* **What to work on**
Go through the records below and report each line with "computer" in it.

* **Data records**
^^^^^^^^

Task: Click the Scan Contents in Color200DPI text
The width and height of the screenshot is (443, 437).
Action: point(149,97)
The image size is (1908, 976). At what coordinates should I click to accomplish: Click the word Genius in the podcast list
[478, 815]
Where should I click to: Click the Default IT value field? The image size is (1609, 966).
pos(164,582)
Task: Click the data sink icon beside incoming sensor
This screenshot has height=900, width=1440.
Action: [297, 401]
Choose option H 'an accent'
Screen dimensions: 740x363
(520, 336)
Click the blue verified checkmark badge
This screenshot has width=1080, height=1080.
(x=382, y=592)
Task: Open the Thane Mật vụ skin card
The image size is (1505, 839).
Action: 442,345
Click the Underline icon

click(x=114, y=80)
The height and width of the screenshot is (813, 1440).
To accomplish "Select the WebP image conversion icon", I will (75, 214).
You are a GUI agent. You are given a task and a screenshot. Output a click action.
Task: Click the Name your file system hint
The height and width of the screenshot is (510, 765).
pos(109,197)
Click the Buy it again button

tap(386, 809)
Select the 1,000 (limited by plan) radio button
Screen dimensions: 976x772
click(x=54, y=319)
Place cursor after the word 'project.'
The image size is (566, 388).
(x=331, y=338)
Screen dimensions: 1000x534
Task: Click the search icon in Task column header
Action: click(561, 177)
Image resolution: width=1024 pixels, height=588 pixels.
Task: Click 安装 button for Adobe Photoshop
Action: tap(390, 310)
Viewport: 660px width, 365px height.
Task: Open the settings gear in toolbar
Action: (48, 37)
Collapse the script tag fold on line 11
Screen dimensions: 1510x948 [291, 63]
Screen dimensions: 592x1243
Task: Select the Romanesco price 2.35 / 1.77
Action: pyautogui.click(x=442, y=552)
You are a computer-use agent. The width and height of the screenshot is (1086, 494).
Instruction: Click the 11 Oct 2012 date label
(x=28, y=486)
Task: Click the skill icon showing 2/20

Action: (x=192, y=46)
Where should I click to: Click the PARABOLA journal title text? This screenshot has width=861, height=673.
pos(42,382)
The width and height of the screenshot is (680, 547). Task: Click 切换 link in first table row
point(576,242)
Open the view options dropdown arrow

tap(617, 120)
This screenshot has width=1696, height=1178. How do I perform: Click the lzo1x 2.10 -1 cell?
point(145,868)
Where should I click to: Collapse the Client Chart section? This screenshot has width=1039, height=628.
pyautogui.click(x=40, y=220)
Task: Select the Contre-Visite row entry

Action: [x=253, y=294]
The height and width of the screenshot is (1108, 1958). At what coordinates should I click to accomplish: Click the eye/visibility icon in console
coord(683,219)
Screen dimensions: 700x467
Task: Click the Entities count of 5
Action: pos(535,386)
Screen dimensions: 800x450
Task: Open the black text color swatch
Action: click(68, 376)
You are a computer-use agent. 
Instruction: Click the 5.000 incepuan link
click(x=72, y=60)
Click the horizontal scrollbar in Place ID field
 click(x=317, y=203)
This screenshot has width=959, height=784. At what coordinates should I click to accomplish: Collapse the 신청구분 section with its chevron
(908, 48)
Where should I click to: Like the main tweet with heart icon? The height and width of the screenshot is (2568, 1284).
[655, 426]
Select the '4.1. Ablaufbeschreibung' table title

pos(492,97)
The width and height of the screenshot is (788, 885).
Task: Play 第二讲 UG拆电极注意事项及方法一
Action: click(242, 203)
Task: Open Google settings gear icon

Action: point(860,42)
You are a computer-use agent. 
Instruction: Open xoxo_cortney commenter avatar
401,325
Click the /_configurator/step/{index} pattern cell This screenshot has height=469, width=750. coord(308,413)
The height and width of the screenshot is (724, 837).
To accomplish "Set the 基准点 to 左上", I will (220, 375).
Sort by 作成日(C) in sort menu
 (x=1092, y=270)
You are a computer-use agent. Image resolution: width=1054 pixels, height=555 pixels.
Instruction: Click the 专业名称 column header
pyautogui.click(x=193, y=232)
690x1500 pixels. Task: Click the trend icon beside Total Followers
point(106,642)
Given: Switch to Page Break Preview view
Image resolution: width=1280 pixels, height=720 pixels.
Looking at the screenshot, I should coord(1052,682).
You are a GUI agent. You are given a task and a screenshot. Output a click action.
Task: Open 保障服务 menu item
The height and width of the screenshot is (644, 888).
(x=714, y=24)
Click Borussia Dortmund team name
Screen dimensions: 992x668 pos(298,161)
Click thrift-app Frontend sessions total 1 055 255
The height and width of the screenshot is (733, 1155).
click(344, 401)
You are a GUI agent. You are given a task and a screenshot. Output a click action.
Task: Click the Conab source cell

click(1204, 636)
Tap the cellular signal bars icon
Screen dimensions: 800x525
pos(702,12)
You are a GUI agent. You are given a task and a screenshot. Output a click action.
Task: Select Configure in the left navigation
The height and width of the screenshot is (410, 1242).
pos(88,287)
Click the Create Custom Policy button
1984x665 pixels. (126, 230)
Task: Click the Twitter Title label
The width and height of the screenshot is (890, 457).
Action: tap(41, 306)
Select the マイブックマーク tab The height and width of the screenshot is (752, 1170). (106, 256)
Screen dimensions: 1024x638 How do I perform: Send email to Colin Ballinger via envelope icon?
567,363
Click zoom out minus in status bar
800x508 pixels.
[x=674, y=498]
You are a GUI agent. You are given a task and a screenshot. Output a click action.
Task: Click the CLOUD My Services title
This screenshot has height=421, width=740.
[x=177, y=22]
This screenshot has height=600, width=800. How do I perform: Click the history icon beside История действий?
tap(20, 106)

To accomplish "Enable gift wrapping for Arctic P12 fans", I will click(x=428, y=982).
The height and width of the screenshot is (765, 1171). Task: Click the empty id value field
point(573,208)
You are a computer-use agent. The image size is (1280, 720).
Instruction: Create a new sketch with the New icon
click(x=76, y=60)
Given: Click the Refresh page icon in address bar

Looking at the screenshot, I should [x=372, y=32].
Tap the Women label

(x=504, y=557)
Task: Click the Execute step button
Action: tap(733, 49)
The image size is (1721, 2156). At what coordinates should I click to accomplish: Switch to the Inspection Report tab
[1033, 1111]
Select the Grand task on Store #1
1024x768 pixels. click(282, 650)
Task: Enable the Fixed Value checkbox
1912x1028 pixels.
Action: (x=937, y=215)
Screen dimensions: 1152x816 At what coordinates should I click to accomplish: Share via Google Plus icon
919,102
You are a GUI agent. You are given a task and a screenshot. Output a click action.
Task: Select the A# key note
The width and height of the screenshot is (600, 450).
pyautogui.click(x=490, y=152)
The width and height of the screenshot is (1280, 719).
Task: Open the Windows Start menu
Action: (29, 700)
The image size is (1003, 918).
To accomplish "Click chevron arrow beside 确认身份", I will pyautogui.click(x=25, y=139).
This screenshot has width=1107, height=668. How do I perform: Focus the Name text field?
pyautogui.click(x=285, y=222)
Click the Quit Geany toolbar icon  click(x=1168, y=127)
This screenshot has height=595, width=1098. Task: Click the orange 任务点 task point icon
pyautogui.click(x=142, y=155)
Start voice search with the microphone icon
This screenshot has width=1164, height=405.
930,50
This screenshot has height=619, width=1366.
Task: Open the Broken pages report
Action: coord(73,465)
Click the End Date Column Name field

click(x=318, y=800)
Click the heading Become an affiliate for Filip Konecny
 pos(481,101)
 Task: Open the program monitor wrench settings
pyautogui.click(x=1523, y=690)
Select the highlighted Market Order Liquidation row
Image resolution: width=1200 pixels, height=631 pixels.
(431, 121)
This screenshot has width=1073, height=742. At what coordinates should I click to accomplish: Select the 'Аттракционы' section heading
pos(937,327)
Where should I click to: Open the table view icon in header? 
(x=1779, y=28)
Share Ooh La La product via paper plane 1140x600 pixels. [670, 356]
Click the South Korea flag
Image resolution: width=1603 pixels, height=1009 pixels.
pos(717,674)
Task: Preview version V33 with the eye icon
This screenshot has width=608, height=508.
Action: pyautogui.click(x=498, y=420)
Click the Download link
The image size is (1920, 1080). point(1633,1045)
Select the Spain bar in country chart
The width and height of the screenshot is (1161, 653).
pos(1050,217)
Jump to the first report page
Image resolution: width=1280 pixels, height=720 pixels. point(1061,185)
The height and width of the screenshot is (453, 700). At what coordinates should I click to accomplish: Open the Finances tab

^^^^^^^^

* **Expected answer**
You are a computer-use agent. The width and height of the screenshot is (1086, 494).
You are a computer-use agent. 
You are a computer-use agent. 
You are a computer-use agent. Image resolution: width=1054 pixels, height=555 pixels.
You are a computer-use agent. The image size is (1280, 720).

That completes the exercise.